The number of devotees increased this year following the construction of a 516-foot wide minaret with 52 domes. Eidgah Minar's main dome (Mehrab) is about 47 feet high and 516 feet wide. It has been built in 32 arches. Electric lamps have been connected to each dome of the Eidgah Minar. Eidgah Minar's beauty can be seen from many distances. The largest Eidgah Minar was constructed entirely with ceramic. The road is made for the devotees on both sides of the field. There will be adjacent arrangements. The Eidgah Minar is full of beauty when looked at from a distance. According to the district administration, the Eidgah has an area of about 22 acre. On the other hand, Sholakia's field is known to be 7 acres of land.
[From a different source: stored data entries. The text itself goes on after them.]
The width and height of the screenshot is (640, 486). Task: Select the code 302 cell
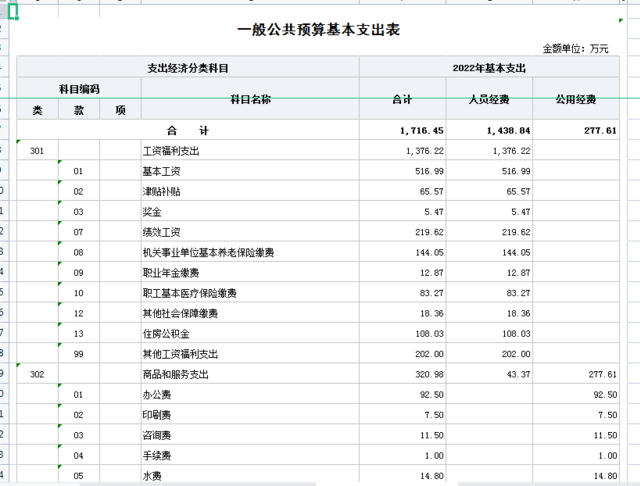point(38,374)
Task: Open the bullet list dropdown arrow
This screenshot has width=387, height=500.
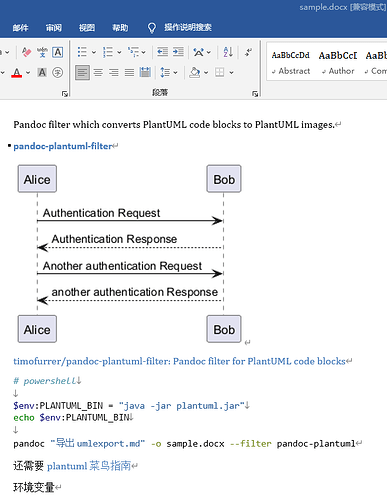Action: tap(94, 52)

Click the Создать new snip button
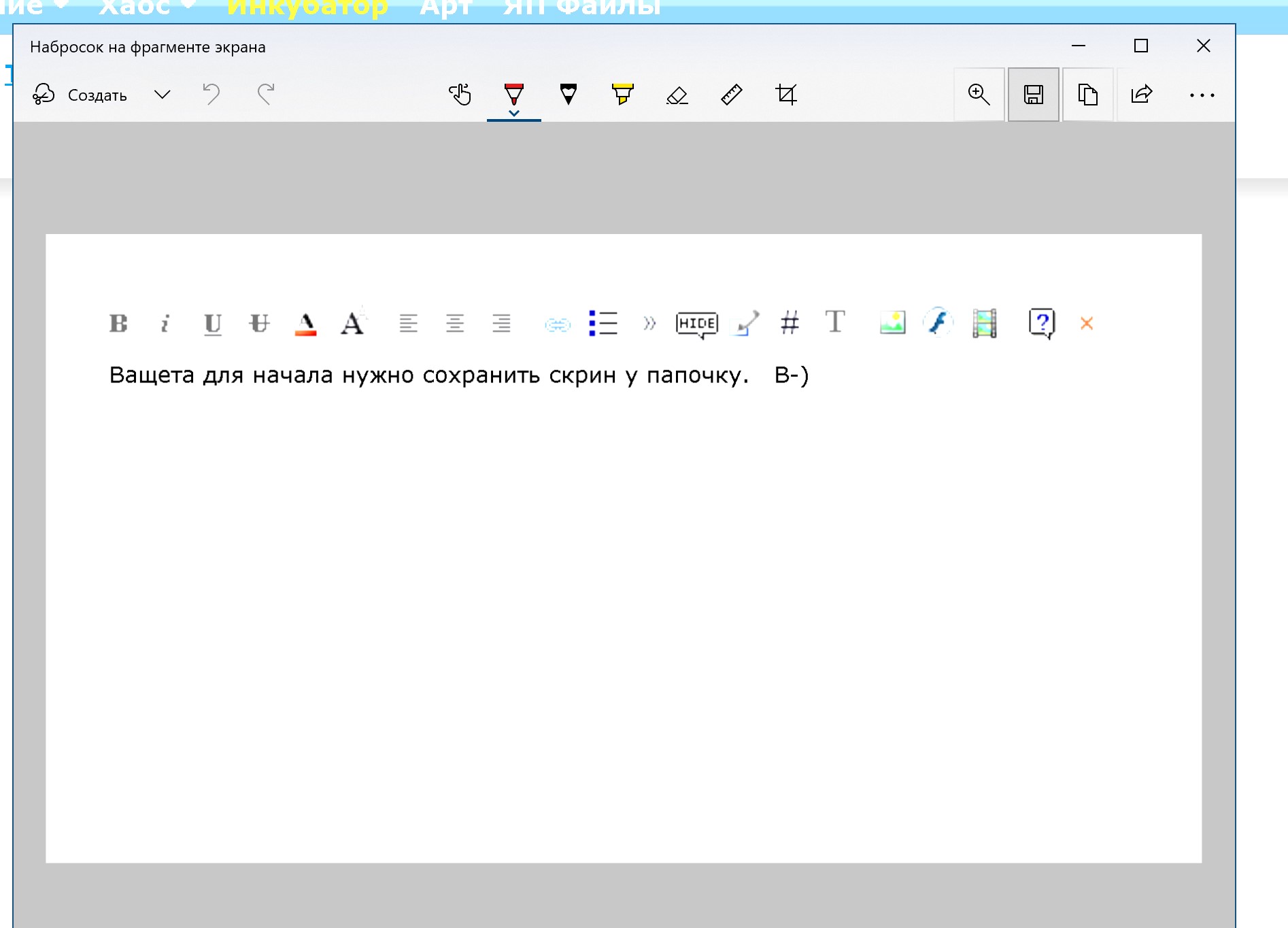pos(80,95)
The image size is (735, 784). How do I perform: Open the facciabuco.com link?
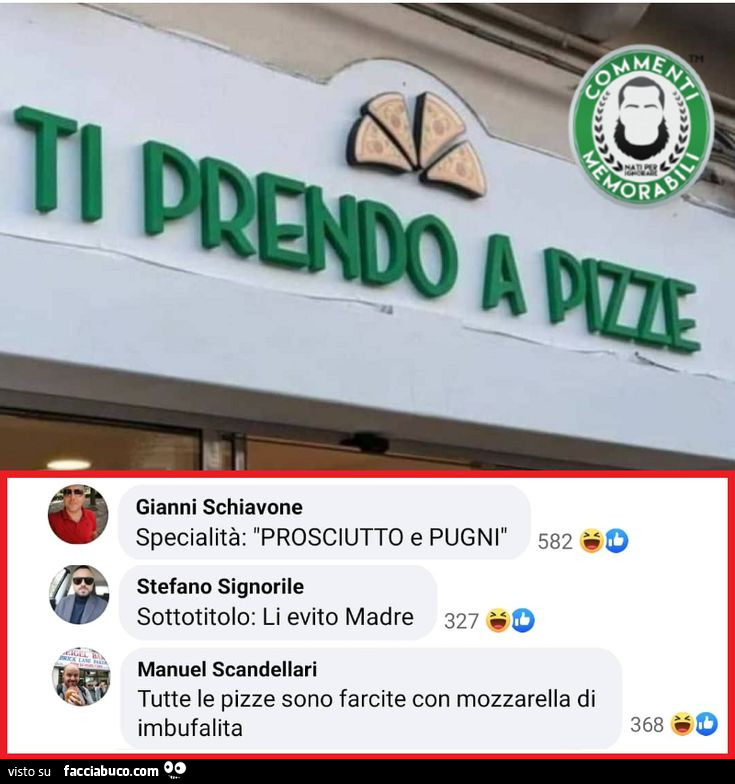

In 2019, the 5thEid-ul-Fitr congregation was at Gor-e-Shahid Baro Maidan at 8:45am with the participation of 600,000 devotees. Apart from members of other law enforcement agencies, over 500 policemen were deployed in and around the Eidgah to ensure security. The 6th Eid-ul-Azha largest Eid congregation was at Gor-e-Shahid Baro Maidan, Dinajpur at 8:30am with the participation of around 4 lakh devotees.

==Eidgah Sharif==
Eidgah Sharif is a Sunni Sufi shrine located in Rawalpindi, Pakistan. The shrine was founded over a century ago. It welcomes visitors from all over the world and frequently hosts ceremonies known as Milaad Paaks which are mainly series of sermons from scholars and religious materials presented in solo a capella by people called "reciters". At the largest of these gatherings (such as the Urs Paak), more than a million visitors crowd the main grounds and the surrounding streets. About four million followers from all over the country and about 500,000 more from the United Kingdom are regular visitors to the shrine.
The custodian of Eidgah Sharif, Shaykh Hafiz Muhammad Naqib-Ur Rehman, known to his followers as "Pir Sa’ab", advances the mission and teachings of Eidgah Shareef with the assistance of his son Sahibzada Muhammad Hassan Haseeb Ur Rehman, known to the devotees as "Sa’ab Ji". Pir Sa’ab's ancestors, the previous custodians of the shrine, were all said to be Sufi masters directly from the lineage of Mughal Emperor Babur. In 1960 the family gifted the government with a large proportion of the land used to build Pakistan's capital city of Islamabad, not far from Rawalpindi.